Palm Sunday is a day that is special to Christians as we remember our Savior’s very public and triumphant entry into the holy city only a few days before He was crucified.
On His way to Jerusalem, the Lord Jesus Christ came to the towns of Bethphage and Bethany. These were situated very close to the city which was beginning to fill with people coming from all directions for the Passover observance.
It was in a place outside the city that Christ sent two disciples to find a donkey colt on which no one had ever sat. They would find the colt tied, He said, and they would need to untie it and bring the animal to Him. In this, Christ Jesus fulfilled prophecy given centuries before by Zechariah: “Rejoice greatly, O daughter of Zion! Shout O daughter of Jerusalem! Behold, your King is coming to you; He is just and having salvation, lowly and riding on a donkey, a colt, the foal of a donkey.”
If anyone questioned why the disciples were taking the colt, the disciples were to respond, “the Lord hath need of him.”

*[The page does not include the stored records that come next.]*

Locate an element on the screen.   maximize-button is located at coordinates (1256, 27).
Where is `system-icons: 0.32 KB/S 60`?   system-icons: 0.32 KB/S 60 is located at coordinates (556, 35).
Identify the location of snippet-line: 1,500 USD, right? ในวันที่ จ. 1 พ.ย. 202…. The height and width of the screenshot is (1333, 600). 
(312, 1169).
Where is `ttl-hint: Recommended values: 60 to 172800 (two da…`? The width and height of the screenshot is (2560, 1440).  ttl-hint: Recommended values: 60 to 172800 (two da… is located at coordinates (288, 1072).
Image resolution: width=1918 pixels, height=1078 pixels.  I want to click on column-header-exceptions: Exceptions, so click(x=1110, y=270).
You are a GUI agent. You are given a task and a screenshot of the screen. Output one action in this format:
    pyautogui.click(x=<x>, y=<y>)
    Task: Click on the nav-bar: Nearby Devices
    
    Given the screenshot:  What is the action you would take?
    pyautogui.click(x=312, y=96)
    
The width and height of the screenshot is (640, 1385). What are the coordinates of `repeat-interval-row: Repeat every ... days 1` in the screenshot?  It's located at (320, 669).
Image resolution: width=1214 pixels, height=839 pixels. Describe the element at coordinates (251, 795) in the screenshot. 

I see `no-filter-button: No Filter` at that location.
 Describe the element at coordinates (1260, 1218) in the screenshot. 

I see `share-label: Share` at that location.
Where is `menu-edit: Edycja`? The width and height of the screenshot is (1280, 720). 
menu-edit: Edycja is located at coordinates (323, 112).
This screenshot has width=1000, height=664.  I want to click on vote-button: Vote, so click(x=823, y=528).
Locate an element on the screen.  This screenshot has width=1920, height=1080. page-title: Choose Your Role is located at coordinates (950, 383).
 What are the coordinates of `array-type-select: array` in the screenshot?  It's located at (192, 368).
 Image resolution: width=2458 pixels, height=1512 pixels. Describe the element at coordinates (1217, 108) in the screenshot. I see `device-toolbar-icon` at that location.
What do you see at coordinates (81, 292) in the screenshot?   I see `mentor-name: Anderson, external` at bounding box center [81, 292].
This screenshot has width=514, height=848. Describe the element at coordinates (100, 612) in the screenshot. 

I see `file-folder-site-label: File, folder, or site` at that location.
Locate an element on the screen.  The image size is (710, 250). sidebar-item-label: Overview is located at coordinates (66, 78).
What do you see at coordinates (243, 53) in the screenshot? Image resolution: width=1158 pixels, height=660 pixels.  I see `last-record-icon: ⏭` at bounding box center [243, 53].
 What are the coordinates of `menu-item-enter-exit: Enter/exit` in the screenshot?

The disciples found the colt, and sure enough, they were questioned about what they were doing. They said what Christ Jesus told them, and they were allowed to take the animal.
When they brought the colt to Christ, the disciples covered its back with their garments, and He rode on the colt.
Mark tells us that many people spread their clothes on the road as a way of honoring Christ Jesus as a king. Some people cut palm branches from the trees showing their happiness on that occasion, and they laid the branches in the roadway.
There were many people who surrounded Christ Jesus, making quite a scene that day. God’s Word tells us they cried out, “Hosanna; Blessed is he that cometh in the name of the Lord.” The word hosanna was an exclamation of adoration for the Lord, because at that time they acknowledged Jesus as the Messiah.
A point of interest, though, is what we might make of their expectation of Christ Jesus. “Blessed be the kingdom of our father David, that cometh in the name of the Lord,” they shouted. On one hand, they acknowledged Jesus as being of the house of David, and this would have meant they saw Him as the Messiah. On the other hand, we have to wonder to what extent they really understood His kingdom.
Did the people see Jesus as they should have seen Him? Perhaps they did, but we have to wonder if some of these same people were in that crowd a few days later who would shout, “Crucify Him!”
The one matter that can be settled is how we look at Jesus. As you read, sing and talk about Him, does He reign supreme in your heart?